Stored data entries:
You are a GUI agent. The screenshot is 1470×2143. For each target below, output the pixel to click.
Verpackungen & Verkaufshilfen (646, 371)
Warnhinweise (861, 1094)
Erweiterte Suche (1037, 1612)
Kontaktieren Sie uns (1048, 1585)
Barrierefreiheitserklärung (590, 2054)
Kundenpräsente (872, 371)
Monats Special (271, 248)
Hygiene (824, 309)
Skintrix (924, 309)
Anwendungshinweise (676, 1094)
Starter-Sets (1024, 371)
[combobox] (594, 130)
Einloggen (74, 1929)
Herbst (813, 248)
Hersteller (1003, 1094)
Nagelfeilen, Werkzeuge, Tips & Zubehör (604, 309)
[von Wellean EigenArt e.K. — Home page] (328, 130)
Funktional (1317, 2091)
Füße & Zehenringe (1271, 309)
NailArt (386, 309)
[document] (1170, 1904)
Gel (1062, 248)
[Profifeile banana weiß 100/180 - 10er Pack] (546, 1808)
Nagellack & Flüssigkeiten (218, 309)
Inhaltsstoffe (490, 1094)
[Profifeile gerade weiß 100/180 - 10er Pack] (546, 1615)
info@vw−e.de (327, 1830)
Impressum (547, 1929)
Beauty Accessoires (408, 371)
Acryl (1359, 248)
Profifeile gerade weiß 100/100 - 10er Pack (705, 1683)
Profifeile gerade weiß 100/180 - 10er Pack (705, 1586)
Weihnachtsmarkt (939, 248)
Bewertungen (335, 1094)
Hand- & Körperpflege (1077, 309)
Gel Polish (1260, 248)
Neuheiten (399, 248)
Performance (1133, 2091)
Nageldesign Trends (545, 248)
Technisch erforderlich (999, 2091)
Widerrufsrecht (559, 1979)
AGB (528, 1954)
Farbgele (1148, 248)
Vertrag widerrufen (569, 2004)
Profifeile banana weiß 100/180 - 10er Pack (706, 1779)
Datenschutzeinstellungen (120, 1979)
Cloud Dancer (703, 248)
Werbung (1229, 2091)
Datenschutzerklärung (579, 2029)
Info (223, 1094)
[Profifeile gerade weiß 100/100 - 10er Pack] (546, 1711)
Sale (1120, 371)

Task directions: Each entry above is to be written out exactly.

Result of the task:
You are a GUI agent. The screenshot is 1470×2143. For each target below, output the pixel to click.
Verpackungen & Verkaufshilfen (646, 371)
Warnhinweise (861, 1094)
Erweiterte Suche (1037, 1612)
Kontaktieren Sie uns (1048, 1585)
Barrierefreiheitserklärung (590, 2054)
Kundenpräsente (872, 371)
Monats Special (271, 248)
Hygiene (824, 309)
Skintrix (924, 309)
Anwendungshinweise (676, 1094)
Starter-Sets (1024, 371)
[combobox] (594, 130)
Einloggen (74, 1929)
Herbst (813, 248)
Hersteller (1003, 1094)
Nagelfeilen, Werkzeuge, Tips & Zubehör (604, 309)
[von Wellean EigenArt e.K. — Home page] (328, 130)
Funktional (1317, 2091)
Füße & Zehenringe (1271, 309)
NailArt (386, 309)
[document] (1170, 1904)
Gel (1062, 248)
[Profifeile banana weiß 100/180 - 10er Pack] (546, 1808)
Nagellack & Flüssigkeiten (218, 309)
Inhaltsstoffe (490, 1094)
[Profifeile gerade weiß 100/180 - 10er Pack] (546, 1615)
info@vw−e.de (327, 1830)
Impressum (547, 1929)
Beauty Accessoires (408, 371)
Acryl (1359, 248)
Profifeile gerade weiß 100/100 - 10er Pack (705, 1683)
Profifeile gerade weiß 100/180 - 10er Pack (705, 1586)
Weihnachtsmarkt (939, 248)
Bewertungen (335, 1094)
Hand- & Körperpflege (1077, 309)
Gel Polish (1260, 248)
Neuheiten (399, 248)
Performance (1133, 2091)
Nageldesign Trends (545, 248)
Technisch erforderlich (999, 2091)
Widerrufsrecht (559, 1979)
AGB (528, 1954)
Farbgele (1148, 248)
Vertrag widerrufen (569, 2004)
Profifeile banana weiß 100/180 - 10er Pack (706, 1779)
Datenschutzeinstellungen (120, 1979)
Cloud Dancer (703, 248)
Werbung (1229, 2091)
Datenschutzerklärung (579, 2029)
Info (223, 1094)
[Profifeile gerade weiß 100/100 - 10er Pack] (546, 1711)
Sale (1120, 371)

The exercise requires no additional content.